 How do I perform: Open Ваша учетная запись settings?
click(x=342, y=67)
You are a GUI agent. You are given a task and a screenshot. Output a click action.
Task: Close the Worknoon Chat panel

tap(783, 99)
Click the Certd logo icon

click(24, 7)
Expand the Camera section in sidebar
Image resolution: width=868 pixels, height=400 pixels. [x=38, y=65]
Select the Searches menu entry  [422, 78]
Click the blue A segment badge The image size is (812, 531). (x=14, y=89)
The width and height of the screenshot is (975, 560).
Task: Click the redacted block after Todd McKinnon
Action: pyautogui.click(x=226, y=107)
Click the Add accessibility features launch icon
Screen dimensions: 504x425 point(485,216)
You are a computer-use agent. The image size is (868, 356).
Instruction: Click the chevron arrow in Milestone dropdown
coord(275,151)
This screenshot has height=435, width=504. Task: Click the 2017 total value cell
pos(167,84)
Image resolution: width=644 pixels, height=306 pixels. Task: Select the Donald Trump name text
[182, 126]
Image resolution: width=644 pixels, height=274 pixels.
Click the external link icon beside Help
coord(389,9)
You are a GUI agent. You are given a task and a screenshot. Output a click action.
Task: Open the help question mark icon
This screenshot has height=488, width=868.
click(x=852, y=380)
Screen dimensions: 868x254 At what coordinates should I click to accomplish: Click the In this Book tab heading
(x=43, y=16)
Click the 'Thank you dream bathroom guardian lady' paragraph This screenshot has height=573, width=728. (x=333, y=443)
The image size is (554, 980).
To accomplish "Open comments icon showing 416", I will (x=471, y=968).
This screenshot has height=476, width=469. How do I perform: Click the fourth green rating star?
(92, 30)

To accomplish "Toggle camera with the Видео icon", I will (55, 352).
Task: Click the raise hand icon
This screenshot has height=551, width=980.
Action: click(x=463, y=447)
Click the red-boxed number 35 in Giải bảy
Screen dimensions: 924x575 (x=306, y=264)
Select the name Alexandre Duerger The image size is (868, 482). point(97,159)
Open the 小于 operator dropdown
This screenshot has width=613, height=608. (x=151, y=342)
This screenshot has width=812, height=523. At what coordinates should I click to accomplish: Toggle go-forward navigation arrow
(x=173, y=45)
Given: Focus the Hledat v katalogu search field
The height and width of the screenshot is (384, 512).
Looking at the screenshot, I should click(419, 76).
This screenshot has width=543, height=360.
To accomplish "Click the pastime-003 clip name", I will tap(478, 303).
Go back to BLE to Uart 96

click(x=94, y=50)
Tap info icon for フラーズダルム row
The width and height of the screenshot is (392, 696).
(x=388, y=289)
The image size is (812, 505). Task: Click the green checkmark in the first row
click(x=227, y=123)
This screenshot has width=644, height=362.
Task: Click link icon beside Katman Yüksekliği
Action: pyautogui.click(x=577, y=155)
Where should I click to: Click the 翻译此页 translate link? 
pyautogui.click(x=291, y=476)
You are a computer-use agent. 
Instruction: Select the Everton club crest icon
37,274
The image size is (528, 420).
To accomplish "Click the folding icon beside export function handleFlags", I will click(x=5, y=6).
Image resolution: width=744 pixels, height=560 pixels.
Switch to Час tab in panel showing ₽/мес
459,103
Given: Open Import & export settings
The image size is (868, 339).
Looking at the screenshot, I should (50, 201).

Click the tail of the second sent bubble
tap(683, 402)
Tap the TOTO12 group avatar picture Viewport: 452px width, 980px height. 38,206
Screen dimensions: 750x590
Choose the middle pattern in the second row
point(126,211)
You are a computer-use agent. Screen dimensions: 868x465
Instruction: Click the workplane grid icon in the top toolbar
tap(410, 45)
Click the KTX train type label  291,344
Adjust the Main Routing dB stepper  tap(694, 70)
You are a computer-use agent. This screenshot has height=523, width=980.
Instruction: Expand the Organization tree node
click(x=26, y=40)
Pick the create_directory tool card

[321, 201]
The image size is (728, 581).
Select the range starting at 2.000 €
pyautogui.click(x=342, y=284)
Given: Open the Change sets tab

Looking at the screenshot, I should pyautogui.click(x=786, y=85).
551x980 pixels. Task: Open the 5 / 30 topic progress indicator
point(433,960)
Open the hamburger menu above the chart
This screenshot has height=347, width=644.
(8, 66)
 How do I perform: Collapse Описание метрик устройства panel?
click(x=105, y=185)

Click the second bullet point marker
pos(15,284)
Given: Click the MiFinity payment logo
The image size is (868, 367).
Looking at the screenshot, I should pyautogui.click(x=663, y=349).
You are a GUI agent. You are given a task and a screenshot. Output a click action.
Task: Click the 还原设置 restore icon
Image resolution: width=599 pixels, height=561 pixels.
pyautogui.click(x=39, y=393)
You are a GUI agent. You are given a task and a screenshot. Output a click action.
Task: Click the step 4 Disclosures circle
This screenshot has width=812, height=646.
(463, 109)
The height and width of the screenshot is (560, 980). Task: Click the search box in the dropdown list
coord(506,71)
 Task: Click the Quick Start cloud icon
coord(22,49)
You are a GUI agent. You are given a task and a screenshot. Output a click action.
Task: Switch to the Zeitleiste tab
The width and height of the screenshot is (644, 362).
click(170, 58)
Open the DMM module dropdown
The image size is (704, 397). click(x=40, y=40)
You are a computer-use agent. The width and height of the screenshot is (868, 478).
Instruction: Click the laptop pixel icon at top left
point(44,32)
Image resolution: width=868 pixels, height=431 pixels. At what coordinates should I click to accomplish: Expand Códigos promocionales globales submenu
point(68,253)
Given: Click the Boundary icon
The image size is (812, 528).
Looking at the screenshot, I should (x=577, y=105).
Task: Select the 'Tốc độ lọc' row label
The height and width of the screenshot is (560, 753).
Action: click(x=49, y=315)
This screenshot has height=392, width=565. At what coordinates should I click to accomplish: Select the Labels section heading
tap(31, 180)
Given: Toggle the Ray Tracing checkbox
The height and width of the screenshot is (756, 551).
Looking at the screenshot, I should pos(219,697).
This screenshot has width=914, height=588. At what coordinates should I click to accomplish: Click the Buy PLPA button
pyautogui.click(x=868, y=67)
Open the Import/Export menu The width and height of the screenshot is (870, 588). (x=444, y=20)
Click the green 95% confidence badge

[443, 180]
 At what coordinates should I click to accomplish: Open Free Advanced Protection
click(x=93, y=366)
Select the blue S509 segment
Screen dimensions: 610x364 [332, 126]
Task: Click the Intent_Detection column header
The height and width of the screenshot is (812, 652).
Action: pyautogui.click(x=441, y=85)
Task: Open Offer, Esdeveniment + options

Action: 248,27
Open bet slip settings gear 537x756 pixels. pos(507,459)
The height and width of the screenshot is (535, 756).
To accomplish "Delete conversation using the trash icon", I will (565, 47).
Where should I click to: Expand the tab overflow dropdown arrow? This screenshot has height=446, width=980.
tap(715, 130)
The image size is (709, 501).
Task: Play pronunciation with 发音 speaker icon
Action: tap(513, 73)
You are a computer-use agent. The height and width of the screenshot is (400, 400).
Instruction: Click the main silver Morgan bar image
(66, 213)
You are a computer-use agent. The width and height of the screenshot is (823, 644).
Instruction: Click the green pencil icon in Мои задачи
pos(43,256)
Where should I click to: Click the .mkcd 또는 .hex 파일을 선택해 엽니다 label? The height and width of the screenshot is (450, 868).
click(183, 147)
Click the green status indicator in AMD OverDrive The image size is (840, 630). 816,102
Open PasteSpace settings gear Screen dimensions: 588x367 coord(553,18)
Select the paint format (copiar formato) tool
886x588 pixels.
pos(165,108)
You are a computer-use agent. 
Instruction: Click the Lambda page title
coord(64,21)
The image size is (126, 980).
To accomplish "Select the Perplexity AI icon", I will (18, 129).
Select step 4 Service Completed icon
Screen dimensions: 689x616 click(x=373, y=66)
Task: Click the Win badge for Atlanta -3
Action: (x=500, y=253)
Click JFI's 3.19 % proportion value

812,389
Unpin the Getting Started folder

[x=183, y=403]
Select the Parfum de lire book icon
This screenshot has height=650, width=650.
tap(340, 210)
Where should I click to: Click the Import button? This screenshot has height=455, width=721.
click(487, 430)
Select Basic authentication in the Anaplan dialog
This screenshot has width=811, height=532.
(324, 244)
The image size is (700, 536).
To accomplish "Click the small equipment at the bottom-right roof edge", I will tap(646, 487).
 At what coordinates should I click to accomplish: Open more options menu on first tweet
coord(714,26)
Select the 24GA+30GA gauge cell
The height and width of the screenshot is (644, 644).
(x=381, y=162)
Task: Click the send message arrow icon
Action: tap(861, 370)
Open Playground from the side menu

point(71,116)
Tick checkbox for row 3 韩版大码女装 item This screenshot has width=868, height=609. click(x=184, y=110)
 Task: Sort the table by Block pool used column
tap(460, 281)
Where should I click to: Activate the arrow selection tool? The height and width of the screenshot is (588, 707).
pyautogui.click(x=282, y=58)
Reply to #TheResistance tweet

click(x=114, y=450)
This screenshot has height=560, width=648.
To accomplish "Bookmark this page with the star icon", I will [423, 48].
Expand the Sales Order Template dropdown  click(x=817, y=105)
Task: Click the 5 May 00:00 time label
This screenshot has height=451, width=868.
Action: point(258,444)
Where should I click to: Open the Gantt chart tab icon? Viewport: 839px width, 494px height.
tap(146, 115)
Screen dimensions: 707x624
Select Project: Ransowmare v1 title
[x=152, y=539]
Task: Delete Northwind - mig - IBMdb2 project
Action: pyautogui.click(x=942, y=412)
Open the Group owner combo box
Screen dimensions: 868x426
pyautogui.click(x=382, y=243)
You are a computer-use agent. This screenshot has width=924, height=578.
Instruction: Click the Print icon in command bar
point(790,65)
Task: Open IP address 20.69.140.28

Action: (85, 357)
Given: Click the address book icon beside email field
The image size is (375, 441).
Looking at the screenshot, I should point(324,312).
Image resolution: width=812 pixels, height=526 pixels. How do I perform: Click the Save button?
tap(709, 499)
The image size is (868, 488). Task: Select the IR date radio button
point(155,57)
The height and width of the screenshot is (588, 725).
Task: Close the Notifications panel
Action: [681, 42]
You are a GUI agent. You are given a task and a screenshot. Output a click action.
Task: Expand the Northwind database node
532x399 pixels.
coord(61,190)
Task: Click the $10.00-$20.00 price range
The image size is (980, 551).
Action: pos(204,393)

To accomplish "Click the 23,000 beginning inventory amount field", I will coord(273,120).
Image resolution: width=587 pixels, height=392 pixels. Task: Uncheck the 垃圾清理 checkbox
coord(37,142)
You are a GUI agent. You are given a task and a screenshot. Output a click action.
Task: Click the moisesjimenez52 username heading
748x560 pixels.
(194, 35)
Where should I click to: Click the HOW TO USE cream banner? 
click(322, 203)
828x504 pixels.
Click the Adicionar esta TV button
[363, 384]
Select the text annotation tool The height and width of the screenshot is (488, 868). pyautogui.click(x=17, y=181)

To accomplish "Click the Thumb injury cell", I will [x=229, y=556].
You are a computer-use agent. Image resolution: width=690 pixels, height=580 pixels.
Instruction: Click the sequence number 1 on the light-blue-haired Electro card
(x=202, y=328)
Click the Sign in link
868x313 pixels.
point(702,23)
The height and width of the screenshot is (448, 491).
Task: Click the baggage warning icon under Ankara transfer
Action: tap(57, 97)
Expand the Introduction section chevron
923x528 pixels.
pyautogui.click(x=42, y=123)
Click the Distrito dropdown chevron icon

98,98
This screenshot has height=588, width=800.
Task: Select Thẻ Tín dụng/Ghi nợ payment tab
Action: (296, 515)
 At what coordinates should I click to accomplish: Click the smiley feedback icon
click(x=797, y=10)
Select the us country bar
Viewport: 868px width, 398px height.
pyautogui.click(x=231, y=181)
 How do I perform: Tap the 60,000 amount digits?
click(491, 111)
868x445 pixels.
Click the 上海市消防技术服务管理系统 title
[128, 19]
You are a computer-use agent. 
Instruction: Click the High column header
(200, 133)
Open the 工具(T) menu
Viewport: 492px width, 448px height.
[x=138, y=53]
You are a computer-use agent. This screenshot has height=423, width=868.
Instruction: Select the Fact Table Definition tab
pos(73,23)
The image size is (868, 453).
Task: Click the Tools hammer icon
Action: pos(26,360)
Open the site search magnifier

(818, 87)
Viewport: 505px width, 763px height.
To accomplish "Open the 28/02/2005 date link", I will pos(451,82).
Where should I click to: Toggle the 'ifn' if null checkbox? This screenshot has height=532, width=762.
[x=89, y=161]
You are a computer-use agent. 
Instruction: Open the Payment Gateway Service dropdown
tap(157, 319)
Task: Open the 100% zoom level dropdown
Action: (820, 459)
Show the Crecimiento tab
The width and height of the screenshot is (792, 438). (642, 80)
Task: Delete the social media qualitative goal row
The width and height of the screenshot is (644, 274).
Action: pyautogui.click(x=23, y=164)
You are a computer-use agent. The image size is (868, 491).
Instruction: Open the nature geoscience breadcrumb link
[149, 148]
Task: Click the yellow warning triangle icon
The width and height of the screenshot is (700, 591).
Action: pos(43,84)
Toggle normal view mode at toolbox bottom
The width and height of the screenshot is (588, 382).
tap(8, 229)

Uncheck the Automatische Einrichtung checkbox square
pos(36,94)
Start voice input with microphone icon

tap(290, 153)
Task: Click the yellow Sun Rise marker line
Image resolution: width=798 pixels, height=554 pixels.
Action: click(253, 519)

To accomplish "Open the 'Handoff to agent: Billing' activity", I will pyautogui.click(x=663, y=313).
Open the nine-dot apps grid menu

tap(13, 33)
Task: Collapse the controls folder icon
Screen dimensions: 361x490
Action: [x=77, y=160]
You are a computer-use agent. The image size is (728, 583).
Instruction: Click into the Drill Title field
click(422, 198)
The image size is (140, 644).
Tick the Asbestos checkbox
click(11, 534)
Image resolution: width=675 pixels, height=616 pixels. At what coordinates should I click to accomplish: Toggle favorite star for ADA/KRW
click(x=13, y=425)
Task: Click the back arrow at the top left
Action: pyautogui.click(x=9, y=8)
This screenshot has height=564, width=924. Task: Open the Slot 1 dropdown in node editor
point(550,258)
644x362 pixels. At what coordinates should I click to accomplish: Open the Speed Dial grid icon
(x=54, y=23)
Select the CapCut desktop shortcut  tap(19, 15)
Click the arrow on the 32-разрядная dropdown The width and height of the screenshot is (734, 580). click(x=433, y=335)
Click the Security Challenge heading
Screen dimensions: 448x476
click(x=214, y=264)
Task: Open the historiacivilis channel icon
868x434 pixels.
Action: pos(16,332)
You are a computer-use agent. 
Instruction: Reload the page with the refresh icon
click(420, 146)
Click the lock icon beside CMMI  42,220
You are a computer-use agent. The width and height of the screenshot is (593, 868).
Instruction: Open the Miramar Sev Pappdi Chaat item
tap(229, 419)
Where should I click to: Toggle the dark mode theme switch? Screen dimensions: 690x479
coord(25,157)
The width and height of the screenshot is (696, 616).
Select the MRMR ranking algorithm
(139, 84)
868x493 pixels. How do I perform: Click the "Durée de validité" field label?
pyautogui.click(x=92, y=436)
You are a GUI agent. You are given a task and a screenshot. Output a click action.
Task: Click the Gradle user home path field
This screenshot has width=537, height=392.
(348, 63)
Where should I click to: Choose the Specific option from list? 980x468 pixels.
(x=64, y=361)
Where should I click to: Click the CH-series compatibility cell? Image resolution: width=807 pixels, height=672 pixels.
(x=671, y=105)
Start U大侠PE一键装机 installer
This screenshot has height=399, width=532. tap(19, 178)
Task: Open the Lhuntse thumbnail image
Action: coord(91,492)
■ ■ ■ ■
> _What you need to do_:
How many of the lines in this material contain the word "yellow"? State the number and nothing else.

> _Finished exercise_:
2